Harrisburg lawmakers have been accused of plenty of bad traits over the years – and we’ve done some of that accusing – but in light of their recent actions, here’s another this body deserves:  They must suffer from a crippling fear of success.

Consider that in the past decade or so, two major and lucrative industries have taken hold in Pennsylvania: gambling and gas drilling.  Both have performed beyond expectations, enriching their operators.  And yet, a decade in, lawmakers find themselves once again scrambling to cover a massive budget hole and so desperately out of ideas that they have considered borrowing to cover the deficit.

What’s wrong with this picture?  Plenty, especially when it comes to the gas industry, which enjoys access to the Marcellus Shale formation virtually unfettered by anything, including a tax on the trillions of cubic feet of gas that they extract from our land each year.

They do pay a slight fee based on the number of wells.  But after years of resisting this obvious and fair source of revenue, the State Senate last week approved a proposal that would add an extraction tax to gas drilling of the Marcellus Shale.  Finally!

While it’s hard to know what the House will do with this. This step is an accomplishment of sorts, albeit one derived from  a $2 billion budget shortfall and a now-empty bag of tricks and gimmicks used over the years to paper over an ongoing structural deficit.

Pennsylvania has been in an enviable position since the discovery of new ways of accessing the abundant gas in the Marcellus Shale formation.  We’re not the only state that is drilling for gas, but we are the only one that doesn’t tax the gas extracted from the wells.

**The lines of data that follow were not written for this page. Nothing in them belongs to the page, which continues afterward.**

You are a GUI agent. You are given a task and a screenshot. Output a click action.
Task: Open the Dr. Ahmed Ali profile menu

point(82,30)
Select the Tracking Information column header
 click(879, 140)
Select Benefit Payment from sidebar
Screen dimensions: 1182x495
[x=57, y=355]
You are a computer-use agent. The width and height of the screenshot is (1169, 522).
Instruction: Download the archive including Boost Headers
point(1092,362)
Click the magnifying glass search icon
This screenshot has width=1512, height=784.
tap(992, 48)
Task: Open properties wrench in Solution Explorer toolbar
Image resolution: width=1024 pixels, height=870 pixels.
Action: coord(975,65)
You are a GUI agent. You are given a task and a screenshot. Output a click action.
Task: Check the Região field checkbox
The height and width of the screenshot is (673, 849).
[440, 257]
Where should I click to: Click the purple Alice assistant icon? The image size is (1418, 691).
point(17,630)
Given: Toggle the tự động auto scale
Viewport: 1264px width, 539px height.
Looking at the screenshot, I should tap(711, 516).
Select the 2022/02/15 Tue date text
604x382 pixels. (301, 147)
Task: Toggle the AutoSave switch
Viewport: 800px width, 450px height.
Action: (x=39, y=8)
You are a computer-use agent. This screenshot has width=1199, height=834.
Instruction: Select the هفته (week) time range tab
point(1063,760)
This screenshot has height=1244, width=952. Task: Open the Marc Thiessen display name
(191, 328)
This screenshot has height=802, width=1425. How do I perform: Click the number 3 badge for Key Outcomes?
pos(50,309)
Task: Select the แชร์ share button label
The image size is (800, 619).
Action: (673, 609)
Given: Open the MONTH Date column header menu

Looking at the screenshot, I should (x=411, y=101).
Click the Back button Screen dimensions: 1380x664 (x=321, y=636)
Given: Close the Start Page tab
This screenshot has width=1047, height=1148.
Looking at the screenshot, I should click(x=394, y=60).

The current fee has a minimal impact on the state budget, and has actually declined in recent years.

Gov. Wolf campaigned on a 5 percent extraction tax; that’s the rate that West Virginia taxes gas extraction. The Senate is proposing a small tax that coupled with the current impact fee, would bring the effective tax rate to 2 percent, according to the Pennsylvania Budget and Policy Center.  It will bring in about $100 million this year.

But two booby traps come with this proposal:  The bill also calls for loosening of permitting regulations. Fracking has a huge impact on the environment, so this is especially troublesome. But the worst part of the proposal would impose a 5.7 percent tax on consumers’ purchase of natural gas. That would bring in $303 million – three times the revenue from gas drillers.

That’s a stunning insult to taxpayers, whether they’re gas consumers or not. (The gas that Pennsylvania’s customers use doesn’t even come from Pennsylvania.   Most of the gas extracted here goes elsewhere.)

It’s a stark picture of lawmakers’ priorities that they would burden consumers instead of an industry that should be paying its fair share for the riches it gains here.

Is Harrisburg is so accustomed to failure that it doesn’t even recognize a clear path to success?

Then again, maybe we’re being too kind.  In a recent statement, the rating agency Standard & Poor’s had a less polite way of describing the situation:

“Pennsylvania’s chronic misalignment and eroding general fund position, particularly during a period of economic growth, demonstrate a pattern of financial mismanagement.”

An extraction tax is a logical solution to our massive problem. Too bad the current proposal falls far short of being a solution.